**CHALLENGES**
**1.** From the ScyllaDB row cache thread, reproduce the passage starting at "SELECT email, username, age" and ending at "for all cases.".
**2.** In the ScyllaDB row cache thread, condense the paragraph that opens with "I have a few more similar queries" into one shorter sentence that keeps its main facts.

**SOURCE DOCUMENT**
Row cache for different fields in the same record

dobermangood · May 19, 2025, 9:18pm

SELECT email, username, age FROM users WHERE id = ? LIMIT 1
SELECT id, email, created_at, username FROM users WHERE id = ? LIMIT 1
SELECT city FROM users WHERE id = ? LIMIT 1

I have a few more similar queries in scylladb, different cases require different fields and I think that I do more performant by selecting only the necessary ones, instead of simply selecting the entire record with all fields for all cases.
But is it really more efficient to do this?

And at the scylladb level too, because it caches at the row level and doesn’t this break the cache by essentially caching the same record several times, only different fields?

Like If the row is not in the row cache, it is read from the disk.
If I have three different queries that read by id, but different fields, they will all create separate row cache entries, which inflates the cache and can reduce the hit ratio.

Collected data
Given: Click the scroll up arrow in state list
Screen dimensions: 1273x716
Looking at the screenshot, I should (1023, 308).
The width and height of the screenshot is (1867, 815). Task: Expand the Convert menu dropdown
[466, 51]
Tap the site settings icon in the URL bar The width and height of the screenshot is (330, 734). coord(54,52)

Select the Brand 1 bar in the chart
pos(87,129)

**REPLIES**
**1.**
SELECT email, username, age FROM users WHERE id = ? LIMIT 1
SELECT id, email, created_at, username FROM users WHERE id = ? LIMIT 1
SELECT city FROM users WHERE id = ? LIMIT 1

I have a few more similar queries in scylladb, different cases require different fields and I think that I do more performant by selecting only the necessary ones, instead of simply selecting the entire record with all fields for all cases.

**2.** The poster has several similar ScyllaDB queries that each select only the fields a given case needs, rather than the entire record, on the assumption that this performs better.